**Extracted material**

=== Section Start ===

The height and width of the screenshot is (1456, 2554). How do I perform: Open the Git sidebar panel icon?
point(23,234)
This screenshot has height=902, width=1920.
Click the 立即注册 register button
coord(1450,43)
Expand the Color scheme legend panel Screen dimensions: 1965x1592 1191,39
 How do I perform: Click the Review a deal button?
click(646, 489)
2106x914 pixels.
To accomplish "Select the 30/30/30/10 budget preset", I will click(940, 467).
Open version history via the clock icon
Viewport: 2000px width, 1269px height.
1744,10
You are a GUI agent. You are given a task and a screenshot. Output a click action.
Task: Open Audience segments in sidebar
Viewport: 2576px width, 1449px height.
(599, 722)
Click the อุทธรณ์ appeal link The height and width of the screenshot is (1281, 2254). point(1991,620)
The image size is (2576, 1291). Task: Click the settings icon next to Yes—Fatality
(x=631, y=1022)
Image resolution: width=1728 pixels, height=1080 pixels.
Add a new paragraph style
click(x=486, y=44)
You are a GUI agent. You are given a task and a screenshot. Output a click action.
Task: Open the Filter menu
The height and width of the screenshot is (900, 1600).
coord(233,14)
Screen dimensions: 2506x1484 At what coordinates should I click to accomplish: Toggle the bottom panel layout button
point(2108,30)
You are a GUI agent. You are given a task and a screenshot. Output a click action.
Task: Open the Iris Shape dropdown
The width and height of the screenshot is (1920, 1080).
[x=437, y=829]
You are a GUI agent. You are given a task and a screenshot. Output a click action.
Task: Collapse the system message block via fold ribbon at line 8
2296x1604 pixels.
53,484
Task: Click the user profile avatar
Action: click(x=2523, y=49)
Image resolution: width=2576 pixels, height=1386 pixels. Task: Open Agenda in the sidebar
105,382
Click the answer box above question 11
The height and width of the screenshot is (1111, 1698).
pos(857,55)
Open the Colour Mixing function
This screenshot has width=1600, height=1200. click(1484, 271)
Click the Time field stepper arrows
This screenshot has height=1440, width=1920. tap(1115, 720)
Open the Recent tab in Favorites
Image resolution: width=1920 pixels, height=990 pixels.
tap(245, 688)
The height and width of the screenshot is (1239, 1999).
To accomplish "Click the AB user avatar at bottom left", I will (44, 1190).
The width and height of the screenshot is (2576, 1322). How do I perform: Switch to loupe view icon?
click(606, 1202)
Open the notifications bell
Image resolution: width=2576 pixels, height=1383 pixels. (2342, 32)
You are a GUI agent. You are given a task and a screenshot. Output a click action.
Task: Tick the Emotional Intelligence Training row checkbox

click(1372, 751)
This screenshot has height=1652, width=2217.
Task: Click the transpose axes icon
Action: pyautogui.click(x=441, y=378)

=== Section End ===

**Task requirements**
Go through the entries above and say how many lines include the word "will". Give the number only.

**Solution for this exercise**
2